Methods: Participants were men and women with mean age of 55.6 years at baseline, from the Whitehall II study, a longitudinal British cohort study. We compared the Framingham general cardiovascular disease risk score and the Framingham stroke risk score with the Cardiovascular Risk Factors, Aging and Dementia (CAIDE) risk score that uses risk factors in midlife to estimate risk of late-life dementia. Cognitive tests included reasoning, memory, verbal fluency, vocabulary, and global cognition, assessed 3 times over 10 years.

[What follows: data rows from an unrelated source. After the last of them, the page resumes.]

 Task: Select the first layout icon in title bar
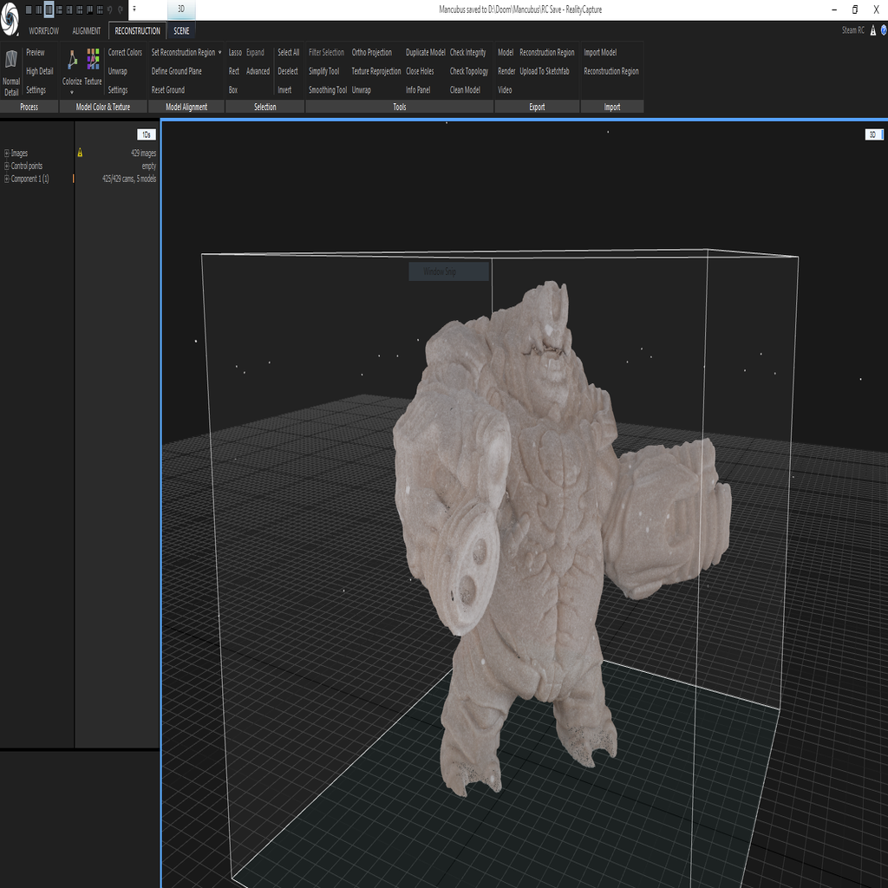pyautogui.click(x=28, y=10)
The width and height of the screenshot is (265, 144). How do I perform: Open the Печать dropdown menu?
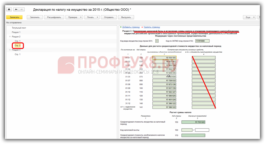coord(92,17)
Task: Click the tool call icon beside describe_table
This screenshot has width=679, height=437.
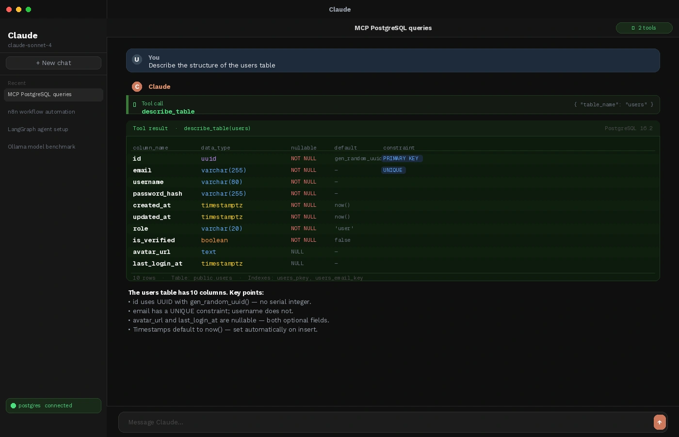Action: [134, 104]
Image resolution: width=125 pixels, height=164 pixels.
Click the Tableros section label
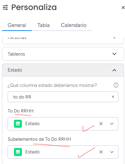16,54
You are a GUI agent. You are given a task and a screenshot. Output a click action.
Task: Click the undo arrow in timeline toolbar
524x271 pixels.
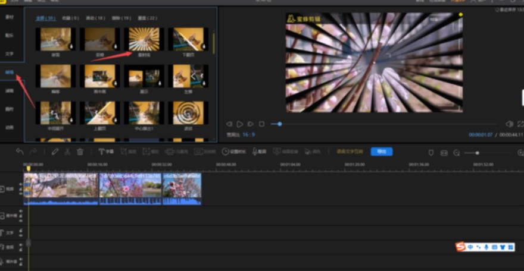coord(20,152)
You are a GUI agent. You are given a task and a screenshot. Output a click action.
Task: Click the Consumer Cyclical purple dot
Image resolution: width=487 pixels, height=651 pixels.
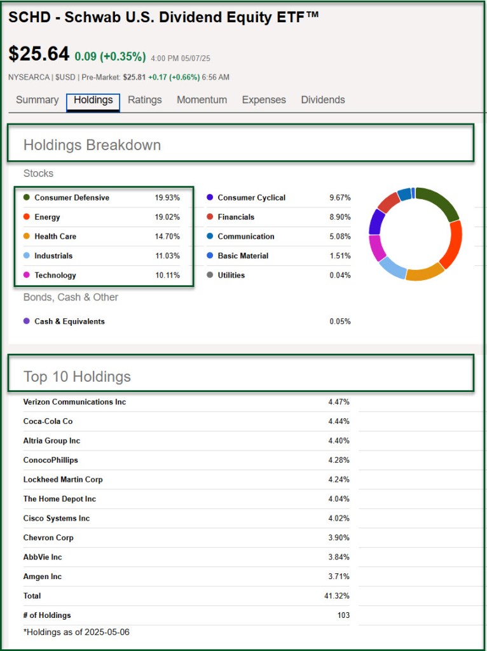[x=210, y=198]
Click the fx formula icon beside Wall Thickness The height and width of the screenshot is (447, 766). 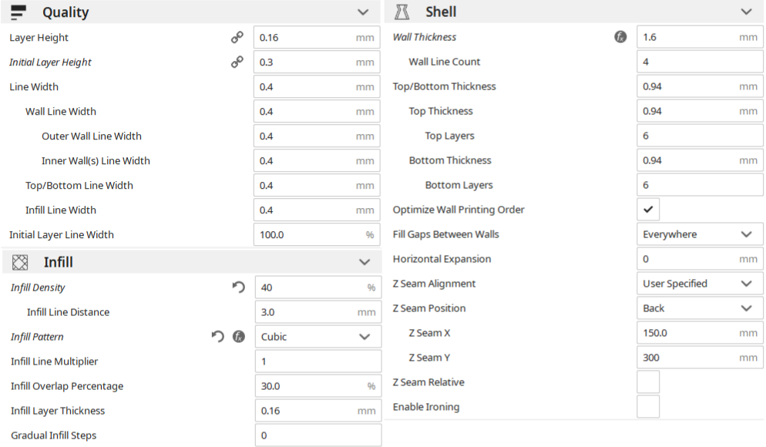coord(620,37)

Results: Higher cardiovascular disease risk and higher stroke risk were associated with greater cognitive decline in all tests except memory; higher dementia risk was associated with greater decline in reasoning, vocabulary, and global cognitive scores. Compared with the dementia risk score, cardiovascular and stroke risk scores showed slightly stronger associations with 10-year cognitive decline; these differences were statistically significant for semantic fluency and global cognitive scores. For example, cardiovascular disease risk was associated with −0.06 SD (95% confidence interval [CI] = −0.08, −0.05) decline in the global cognitive scores over 10 years whereas dementia risk was associated with −0.03 SD (95% CI = −0.04, −0.01) decline (difference in β coefficients = 0.03; 95% CI = 0.01, 0.05).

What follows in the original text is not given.